TASK DIRECTIONS: Set down each entry exactly as given; pictures should not appear in the copy.
== RECORDS SHOWN ==
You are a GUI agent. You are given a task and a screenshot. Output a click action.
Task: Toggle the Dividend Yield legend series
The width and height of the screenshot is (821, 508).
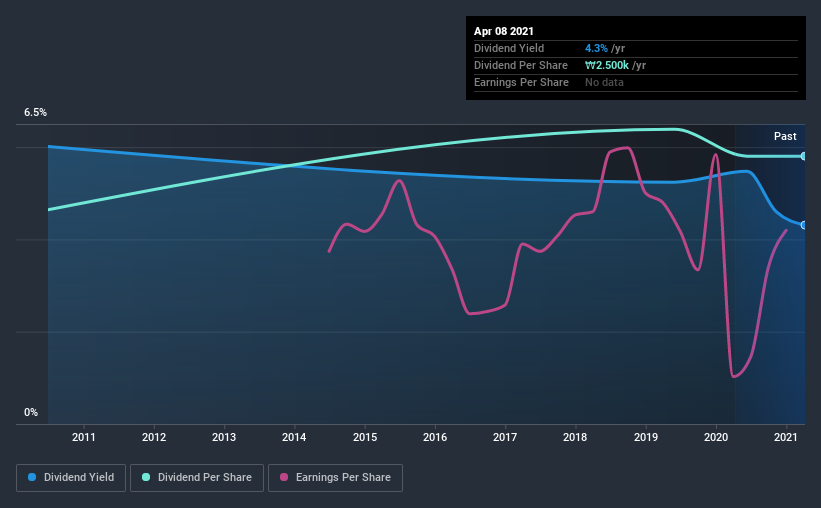point(71,478)
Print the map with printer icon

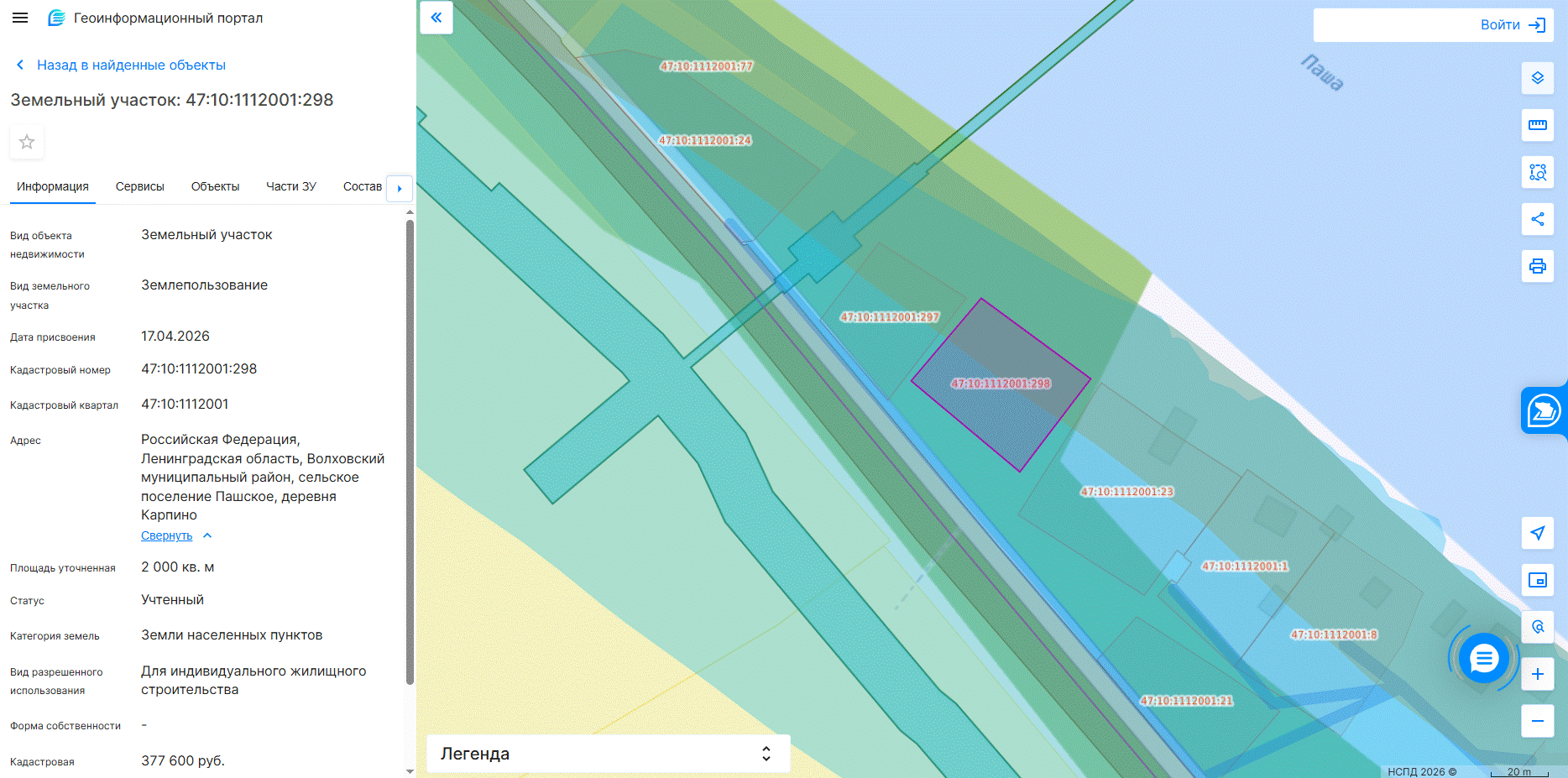(1538, 266)
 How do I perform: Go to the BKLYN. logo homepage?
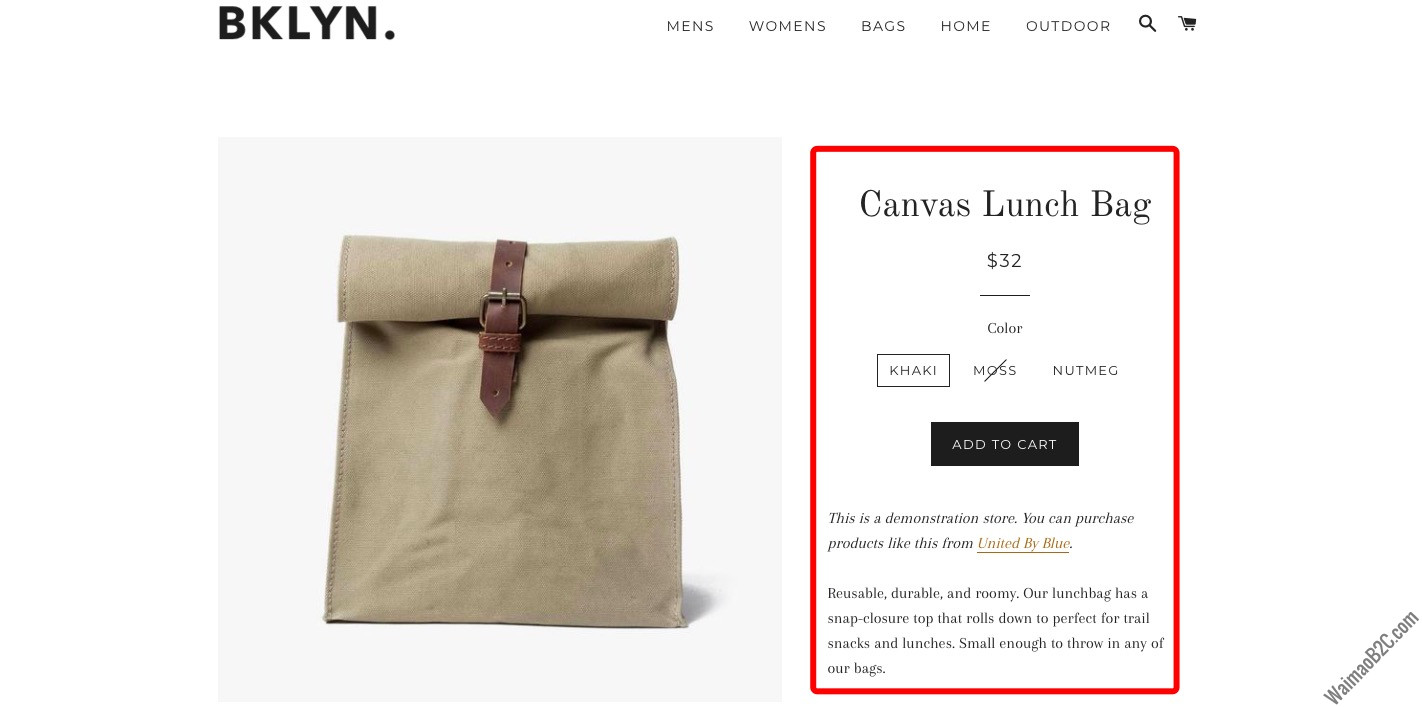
===
COMPLETED TASK:
You are a GUI agent. You are given a task and a screenshot. Output a click action.
Task: Toggle the Dividend Yield legend series
The width and height of the screenshot is (821, 508).
point(71,478)
Print the map with printer icon

(1538, 266)
 How do I perform: Go to the BKLYN. logo homepage?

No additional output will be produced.